## Begin RECORD LIST

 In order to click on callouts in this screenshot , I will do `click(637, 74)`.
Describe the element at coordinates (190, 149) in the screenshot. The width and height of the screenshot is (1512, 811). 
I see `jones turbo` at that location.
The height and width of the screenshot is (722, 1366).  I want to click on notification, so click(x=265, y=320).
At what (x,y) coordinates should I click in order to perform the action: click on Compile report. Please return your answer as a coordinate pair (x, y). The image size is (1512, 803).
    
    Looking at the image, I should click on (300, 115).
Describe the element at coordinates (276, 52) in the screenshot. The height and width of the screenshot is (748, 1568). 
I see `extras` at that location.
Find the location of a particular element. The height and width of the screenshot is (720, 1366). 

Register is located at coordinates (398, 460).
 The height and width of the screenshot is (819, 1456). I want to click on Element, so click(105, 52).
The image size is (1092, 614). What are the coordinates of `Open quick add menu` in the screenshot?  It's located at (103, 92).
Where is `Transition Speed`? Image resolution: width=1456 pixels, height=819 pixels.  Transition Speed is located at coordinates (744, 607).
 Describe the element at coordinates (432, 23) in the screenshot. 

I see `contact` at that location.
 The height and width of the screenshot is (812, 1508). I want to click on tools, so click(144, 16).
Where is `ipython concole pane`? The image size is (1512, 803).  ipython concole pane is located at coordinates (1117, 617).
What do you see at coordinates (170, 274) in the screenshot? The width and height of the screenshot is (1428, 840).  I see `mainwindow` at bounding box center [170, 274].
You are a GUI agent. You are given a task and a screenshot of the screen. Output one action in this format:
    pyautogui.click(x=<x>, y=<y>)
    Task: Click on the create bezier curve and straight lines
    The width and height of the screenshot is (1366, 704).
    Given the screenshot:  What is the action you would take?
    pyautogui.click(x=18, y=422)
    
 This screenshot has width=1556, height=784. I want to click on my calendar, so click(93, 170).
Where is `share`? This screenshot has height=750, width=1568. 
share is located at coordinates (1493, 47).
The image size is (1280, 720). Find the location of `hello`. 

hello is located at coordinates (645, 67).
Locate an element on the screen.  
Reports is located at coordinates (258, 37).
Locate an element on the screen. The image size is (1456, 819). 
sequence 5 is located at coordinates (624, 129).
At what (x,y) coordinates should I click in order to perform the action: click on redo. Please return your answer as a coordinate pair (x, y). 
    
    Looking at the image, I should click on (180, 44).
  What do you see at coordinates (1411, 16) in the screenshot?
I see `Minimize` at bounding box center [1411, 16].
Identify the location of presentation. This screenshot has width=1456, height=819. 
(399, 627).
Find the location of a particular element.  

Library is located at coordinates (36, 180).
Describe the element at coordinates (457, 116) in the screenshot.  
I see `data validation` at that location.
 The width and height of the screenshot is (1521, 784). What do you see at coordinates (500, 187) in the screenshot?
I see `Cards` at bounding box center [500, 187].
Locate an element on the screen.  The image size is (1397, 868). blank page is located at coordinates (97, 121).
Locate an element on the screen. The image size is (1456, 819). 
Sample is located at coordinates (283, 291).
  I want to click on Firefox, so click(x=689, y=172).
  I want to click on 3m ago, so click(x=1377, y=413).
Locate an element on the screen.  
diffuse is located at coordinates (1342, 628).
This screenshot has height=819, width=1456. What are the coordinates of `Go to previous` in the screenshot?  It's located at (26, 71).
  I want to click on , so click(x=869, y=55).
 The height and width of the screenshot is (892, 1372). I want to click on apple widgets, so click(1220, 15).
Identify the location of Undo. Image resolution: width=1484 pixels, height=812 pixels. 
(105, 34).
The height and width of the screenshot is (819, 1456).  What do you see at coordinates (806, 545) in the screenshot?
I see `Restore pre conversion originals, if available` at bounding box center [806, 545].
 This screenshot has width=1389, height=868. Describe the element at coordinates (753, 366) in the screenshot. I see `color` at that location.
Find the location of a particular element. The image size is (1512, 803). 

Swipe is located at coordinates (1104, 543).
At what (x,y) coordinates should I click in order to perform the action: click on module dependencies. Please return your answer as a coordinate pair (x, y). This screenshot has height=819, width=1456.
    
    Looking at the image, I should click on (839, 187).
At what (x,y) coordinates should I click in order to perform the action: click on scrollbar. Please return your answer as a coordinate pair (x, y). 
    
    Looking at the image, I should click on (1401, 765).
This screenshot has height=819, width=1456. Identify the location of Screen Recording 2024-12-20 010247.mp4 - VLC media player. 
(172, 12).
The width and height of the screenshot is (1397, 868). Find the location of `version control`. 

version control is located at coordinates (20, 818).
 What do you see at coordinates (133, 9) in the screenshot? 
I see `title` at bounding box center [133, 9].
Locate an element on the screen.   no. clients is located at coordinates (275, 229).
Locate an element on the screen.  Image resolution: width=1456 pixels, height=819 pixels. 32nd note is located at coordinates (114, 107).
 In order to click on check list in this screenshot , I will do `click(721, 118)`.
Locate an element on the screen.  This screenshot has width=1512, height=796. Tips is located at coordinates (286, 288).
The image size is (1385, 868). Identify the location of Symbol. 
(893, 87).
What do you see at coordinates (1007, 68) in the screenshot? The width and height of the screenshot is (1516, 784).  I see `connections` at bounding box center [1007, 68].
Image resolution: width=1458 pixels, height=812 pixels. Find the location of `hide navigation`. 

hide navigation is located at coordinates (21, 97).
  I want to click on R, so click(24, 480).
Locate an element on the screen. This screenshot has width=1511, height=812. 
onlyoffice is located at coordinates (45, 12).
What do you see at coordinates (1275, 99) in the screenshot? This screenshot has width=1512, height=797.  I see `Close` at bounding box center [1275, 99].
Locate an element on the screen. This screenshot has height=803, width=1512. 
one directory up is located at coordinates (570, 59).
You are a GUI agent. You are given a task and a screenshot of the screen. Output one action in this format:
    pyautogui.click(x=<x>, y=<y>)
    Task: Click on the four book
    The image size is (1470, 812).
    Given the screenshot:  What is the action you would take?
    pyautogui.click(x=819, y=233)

## End RECORD LIST

### WHAT YOU HAVE TO DO
Rewrite the entries beginning with the line containing "Describe the element at coordinates (432, 23)" and continuing through the line containing "What do you see at coordinates (170, 274)", changing "image size" to "frame size" and leaving everything else as it stands.

### ANSWER TO THE EXERCISE
 Describe the element at coordinates (432, 23) in the screenshot. 

I see `contact` at that location.
 The height and width of the screenshot is (812, 1508). I want to click on tools, so click(144, 16).
Where is `ipython concole pane`? The frame size is (1512, 803).  ipython concole pane is located at coordinates (1117, 617).
What do you see at coordinates (170, 274) in the screenshot? The width and height of the screenshot is (1428, 840).  I see `mainwindow` at bounding box center [170, 274].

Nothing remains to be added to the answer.